→ Parts of the exercise:
- a) Name every person mentioned in the hot dog article below.
- b) Supply the next few sentences of the hot dog article below, starting after its last sentence.

Text block START

Eating a hot dog can take 36 minutes off your life, study suggests

ByWill Ganss ABCNews logo
Wednesday, August 25, 2021
Eating a hot dog can take 36 minutes off your life, study suggests
Yes, we did the math. Joey Chestnut's life is almost a month shorter with his competition hot dog consumption alone, based on the research.

Life tastes pretty good any time a hot dog is involved, but could those hot dogs actually be shortening your life? A new study suggests it's possible.

New research from the University of Michigan suggests that eating one hot dog takes 36 minutes off your life.

The study evaluated more than 5,800 foods, ranking them by their nutritional disease burden to humans.

A beef hot dog on a bun resulted in 36 minutes lost, "largely due to the detrimental effect of processed meat," the study found.

If that headline stresses you out, imagine what competitive eating legend Joey Chestnut thinks.

"Does he need to be worried that all of these hot dogs are just taking years and years off of his life?" ABC News' Will Ganss asked registered dietician Christy Brissette.

"I think if you're eating hot dogs in a Joey-type of way, this could be a turning point in your life to maybe cut back a little bit," Brissette said. "If you enjoy a hot dog once in awhile, completely fine. Everybody wants to have fun foods in their life, and that's part of enjoying eating."

In competition alone, Joey has eaten at least 1,094 hot dogs, adding up to 39,384 minutes off of his life, or a little more than 27 days.

RELATED: Heinz 'Hot Dog Pact' campaign calls for equal packaging: Will you sign?

Heinz is asking people to sign an online petition to get hot dog makers on the same page as bun makers and match up packaging sizes.

Text block END
Entries shown START

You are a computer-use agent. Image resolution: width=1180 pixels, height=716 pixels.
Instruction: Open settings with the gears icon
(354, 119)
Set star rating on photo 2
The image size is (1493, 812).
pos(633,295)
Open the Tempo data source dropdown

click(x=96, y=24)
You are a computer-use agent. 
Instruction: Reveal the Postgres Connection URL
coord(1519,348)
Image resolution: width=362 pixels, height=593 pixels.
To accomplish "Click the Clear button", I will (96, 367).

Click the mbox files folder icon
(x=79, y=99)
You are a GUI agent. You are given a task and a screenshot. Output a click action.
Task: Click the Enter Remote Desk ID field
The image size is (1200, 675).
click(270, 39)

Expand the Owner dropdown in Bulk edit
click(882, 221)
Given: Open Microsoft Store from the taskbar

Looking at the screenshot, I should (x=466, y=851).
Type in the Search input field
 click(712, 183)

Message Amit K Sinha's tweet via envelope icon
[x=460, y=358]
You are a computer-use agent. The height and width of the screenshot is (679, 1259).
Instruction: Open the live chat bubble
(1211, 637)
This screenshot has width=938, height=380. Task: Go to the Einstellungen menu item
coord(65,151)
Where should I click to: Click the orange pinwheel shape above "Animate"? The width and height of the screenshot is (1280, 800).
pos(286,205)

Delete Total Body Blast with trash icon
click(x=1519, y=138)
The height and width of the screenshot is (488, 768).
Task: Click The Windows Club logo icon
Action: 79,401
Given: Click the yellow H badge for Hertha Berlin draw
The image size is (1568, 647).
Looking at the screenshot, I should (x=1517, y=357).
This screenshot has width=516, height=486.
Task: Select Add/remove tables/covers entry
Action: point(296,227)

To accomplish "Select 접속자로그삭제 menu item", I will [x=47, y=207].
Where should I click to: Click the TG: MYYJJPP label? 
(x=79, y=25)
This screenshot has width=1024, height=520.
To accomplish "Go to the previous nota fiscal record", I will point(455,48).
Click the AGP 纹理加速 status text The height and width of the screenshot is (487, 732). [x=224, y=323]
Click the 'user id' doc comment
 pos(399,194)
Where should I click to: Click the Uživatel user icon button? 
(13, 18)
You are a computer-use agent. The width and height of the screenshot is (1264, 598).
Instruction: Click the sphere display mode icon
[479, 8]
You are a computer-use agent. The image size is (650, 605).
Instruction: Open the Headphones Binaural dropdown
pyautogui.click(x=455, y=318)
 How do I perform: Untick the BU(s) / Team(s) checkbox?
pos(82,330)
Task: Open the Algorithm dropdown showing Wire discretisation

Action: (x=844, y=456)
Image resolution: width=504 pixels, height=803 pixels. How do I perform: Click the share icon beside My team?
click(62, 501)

Entries shown END

→ Answers below:
- a) Will Ganss, Joey Chestnut, Christy Brissette

- b)
Joey poked fun at the study, tweeting, "Interesting, I might need to eat more nuts to get time back."

The competitive eating champ has a point there. The same study suggests that eating foods like salted peanuts, baked salmon and rice with beans are equivalent to adding between 10 and 15 minutes back onto your life.

Interestingly, the study also found that peanut butter and jelly sandwiches were associated with an added 33 minutes of healthy, happy living.

Brissette says it's helpful to have actionable, digestible numbers to help us in our health journey, but there are really only two to keep in mind.

"Focus on the numbers 80-20 when you're thinking about your diet. Eighty percent of the time, try to go for some of those more nutritious foods that will help to extend your life," Brissette said. "And then 20% of the time go it's OK to go for some of those, maybe less nutritious but fun foods, like a hot dog once in a while."

The bottom line is, if you're stressing about every single bite of food that you put into your body, stress will take serious time off of your life too.